### Your instructions
All lines of the material must be output verbatim.

### Task inputs
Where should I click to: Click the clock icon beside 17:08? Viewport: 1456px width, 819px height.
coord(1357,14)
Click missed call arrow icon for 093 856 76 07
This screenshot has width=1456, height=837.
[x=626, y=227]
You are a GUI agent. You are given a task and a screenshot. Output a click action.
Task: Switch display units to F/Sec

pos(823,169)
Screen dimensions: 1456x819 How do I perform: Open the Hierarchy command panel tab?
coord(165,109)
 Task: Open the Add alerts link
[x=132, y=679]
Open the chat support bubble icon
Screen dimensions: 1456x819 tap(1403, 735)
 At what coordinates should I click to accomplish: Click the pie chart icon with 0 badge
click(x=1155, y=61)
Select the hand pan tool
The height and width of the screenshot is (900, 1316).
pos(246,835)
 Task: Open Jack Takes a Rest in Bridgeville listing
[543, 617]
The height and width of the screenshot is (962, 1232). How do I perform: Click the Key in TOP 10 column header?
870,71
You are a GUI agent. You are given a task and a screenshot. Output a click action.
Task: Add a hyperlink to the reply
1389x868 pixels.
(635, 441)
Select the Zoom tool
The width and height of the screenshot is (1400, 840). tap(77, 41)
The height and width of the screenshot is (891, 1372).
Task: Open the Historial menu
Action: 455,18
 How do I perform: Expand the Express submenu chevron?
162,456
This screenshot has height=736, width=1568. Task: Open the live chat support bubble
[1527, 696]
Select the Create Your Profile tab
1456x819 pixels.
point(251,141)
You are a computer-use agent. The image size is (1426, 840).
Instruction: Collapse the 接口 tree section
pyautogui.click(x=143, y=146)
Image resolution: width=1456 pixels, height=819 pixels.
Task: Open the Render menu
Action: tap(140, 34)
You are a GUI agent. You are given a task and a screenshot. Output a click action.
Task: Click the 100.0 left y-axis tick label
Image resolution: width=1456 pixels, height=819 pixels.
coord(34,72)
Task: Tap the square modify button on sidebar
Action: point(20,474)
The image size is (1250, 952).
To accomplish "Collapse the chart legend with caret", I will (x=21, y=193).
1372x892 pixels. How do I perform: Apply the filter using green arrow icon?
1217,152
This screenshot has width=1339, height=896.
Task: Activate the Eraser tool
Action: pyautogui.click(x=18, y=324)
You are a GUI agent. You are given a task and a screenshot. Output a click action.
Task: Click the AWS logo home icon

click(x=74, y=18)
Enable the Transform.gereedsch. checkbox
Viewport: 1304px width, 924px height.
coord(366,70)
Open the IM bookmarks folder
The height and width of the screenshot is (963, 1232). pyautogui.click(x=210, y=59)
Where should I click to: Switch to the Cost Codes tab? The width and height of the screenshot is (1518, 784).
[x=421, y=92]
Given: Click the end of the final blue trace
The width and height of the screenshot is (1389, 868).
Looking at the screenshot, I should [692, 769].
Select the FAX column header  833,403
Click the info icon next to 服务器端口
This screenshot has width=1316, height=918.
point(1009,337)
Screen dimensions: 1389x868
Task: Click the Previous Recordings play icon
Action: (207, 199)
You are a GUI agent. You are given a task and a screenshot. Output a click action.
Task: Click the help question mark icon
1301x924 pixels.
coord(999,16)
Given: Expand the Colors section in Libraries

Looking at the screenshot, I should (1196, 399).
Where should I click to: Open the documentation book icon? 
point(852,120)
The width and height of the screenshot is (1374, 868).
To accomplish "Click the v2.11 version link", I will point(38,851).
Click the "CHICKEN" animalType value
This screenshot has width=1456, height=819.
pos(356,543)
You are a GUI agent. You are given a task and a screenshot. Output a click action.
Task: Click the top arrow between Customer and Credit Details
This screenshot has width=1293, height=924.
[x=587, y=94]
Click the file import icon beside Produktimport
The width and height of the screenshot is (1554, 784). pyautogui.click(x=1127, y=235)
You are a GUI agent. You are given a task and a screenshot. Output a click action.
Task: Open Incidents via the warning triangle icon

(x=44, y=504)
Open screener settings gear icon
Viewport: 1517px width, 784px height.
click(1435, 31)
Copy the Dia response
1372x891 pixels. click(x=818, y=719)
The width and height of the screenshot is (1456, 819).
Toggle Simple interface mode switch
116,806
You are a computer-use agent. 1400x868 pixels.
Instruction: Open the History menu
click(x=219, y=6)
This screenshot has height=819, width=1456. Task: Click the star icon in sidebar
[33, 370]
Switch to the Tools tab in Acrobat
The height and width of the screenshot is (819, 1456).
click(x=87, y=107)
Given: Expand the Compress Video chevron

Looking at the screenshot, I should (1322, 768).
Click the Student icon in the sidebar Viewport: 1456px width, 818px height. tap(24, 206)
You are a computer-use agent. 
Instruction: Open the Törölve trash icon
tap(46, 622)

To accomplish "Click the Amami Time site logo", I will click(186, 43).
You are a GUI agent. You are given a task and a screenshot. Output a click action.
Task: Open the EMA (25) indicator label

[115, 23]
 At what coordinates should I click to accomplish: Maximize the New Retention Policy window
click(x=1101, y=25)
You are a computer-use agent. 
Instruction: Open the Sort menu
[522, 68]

### Result
Where should I click to: Click the clock icon beside 17:08? Viewport: 1456px width, 819px height.
coord(1357,14)
Click missed call arrow icon for 093 856 76 07
This screenshot has width=1456, height=837.
[x=626, y=227]
You are a GUI agent. You are given a task and a screenshot. Output a click action.
Task: Switch display units to F/Sec

pos(823,169)
Screen dimensions: 1456x819 How do I perform: Open the Hierarchy command panel tab?
coord(165,109)
 Task: Open the Add alerts link
[x=132, y=679]
Open the chat support bubble icon
Screen dimensions: 1456x819 tap(1403, 735)
 At what coordinates should I click to accomplish: Click the pie chart icon with 0 badge
click(x=1155, y=61)
Select the hand pan tool
The height and width of the screenshot is (900, 1316).
pos(246,835)
 Task: Open Jack Takes a Rest in Bridgeville listing
[543, 617]
The height and width of the screenshot is (962, 1232). How do I perform: Click the Key in TOP 10 column header?
870,71
You are a GUI agent. You are given a task and a screenshot. Output a click action.
Task: Add a hyperlink to the reply
1389x868 pixels.
(635, 441)
Select the Zoom tool
The width and height of the screenshot is (1400, 840). tap(77, 41)
The height and width of the screenshot is (891, 1372).
Task: Open the Historial menu
Action: 455,18
 How do I perform: Expand the Express submenu chevron?
162,456
This screenshot has height=736, width=1568. Task: Open the live chat support bubble
[1527, 696]
Select the Create Your Profile tab
1456x819 pixels.
point(251,141)
You are a computer-use agent. The image size is (1426, 840).
Instruction: Collapse the 接口 tree section
pyautogui.click(x=143, y=146)
Image resolution: width=1456 pixels, height=819 pixels.
Task: Open the Render menu
Action: tap(140, 34)
You are a GUI agent. You are given a task and a screenshot. Output a click action.
Task: Click the 100.0 left y-axis tick label
Image resolution: width=1456 pixels, height=819 pixels.
coord(34,72)
Task: Tap the square modify button on sidebar
Action: point(20,474)
The image size is (1250, 952).
To accomplish "Collapse the chart legend with caret", I will (x=21, y=193).
1372x892 pixels. How do I perform: Apply the filter using green arrow icon?
1217,152
This screenshot has width=1339, height=896.
Task: Activate the Eraser tool
Action: pyautogui.click(x=18, y=324)
You are a GUI agent. You are given a task and a screenshot. Output a click action.
Task: Click the AWS logo home icon

click(x=74, y=18)
Enable the Transform.gereedsch. checkbox
Viewport: 1304px width, 924px height.
coord(366,70)
Open the IM bookmarks folder
The height and width of the screenshot is (963, 1232). pyautogui.click(x=210, y=59)
Where should I click to: Switch to the Cost Codes tab? The width and height of the screenshot is (1518, 784).
[x=421, y=92]
Given: Click the end of the final blue trace
The width and height of the screenshot is (1389, 868).
Looking at the screenshot, I should [692, 769].
Select the FAX column header  833,403
Click the info icon next to 服务器端口
This screenshot has width=1316, height=918.
point(1009,337)
Screen dimensions: 1389x868
Task: Click the Previous Recordings play icon
Action: (207, 199)
You are a GUI agent. You are given a task and a screenshot. Output a click action.
Task: Click the help question mark icon
1301x924 pixels.
coord(999,16)
Given: Expand the Colors section in Libraries

Looking at the screenshot, I should (1196, 399).
Where should I click to: Open the documentation book icon? 
point(852,120)
The width and height of the screenshot is (1374, 868).
To accomplish "Click the v2.11 version link", I will point(38,851).
Click the "CHICKEN" animalType value
This screenshot has width=1456, height=819.
pos(356,543)
You are a GUI agent. You are given a task and a screenshot. Output a click action.
Task: Click the top arrow between Customer and Credit Details
This screenshot has width=1293, height=924.
[x=587, y=94]
Click the file import icon beside Produktimport
The width and height of the screenshot is (1554, 784). pyautogui.click(x=1127, y=235)
You are a GUI agent. You are given a task and a screenshot. Output a click action.
Task: Open Incidents via the warning triangle icon

(x=44, y=504)
Open screener settings gear icon
Viewport: 1517px width, 784px height.
click(1435, 31)
Copy the Dia response
1372x891 pixels. click(x=818, y=719)
The width and height of the screenshot is (1456, 819).
Toggle Simple interface mode switch
116,806
You are a computer-use agent. 1400x868 pixels.
Instruction: Open the History menu
click(x=219, y=6)
This screenshot has height=819, width=1456. Task: Click the star icon in sidebar
[33, 370]
Switch to the Tools tab in Acrobat
The height and width of the screenshot is (819, 1456).
click(x=87, y=107)
Given: Expand the Compress Video chevron

Looking at the screenshot, I should (1322, 768).
Click the Student icon in the sidebar Viewport: 1456px width, 818px height. tap(24, 206)
You are a computer-use agent. 
Instruction: Open the Törölve trash icon
tap(46, 622)

To accomplish "Click the Amami Time site logo", I will click(186, 43).
You are a GUI agent. You are given a task and a screenshot. Output a click action.
Task: Open the EMA (25) indicator label

[115, 23]
 At what coordinates should I click to accomplish: Maximize the New Retention Policy window
click(x=1101, y=25)
You are a computer-use agent. 
Instruction: Open the Sort menu
[522, 68]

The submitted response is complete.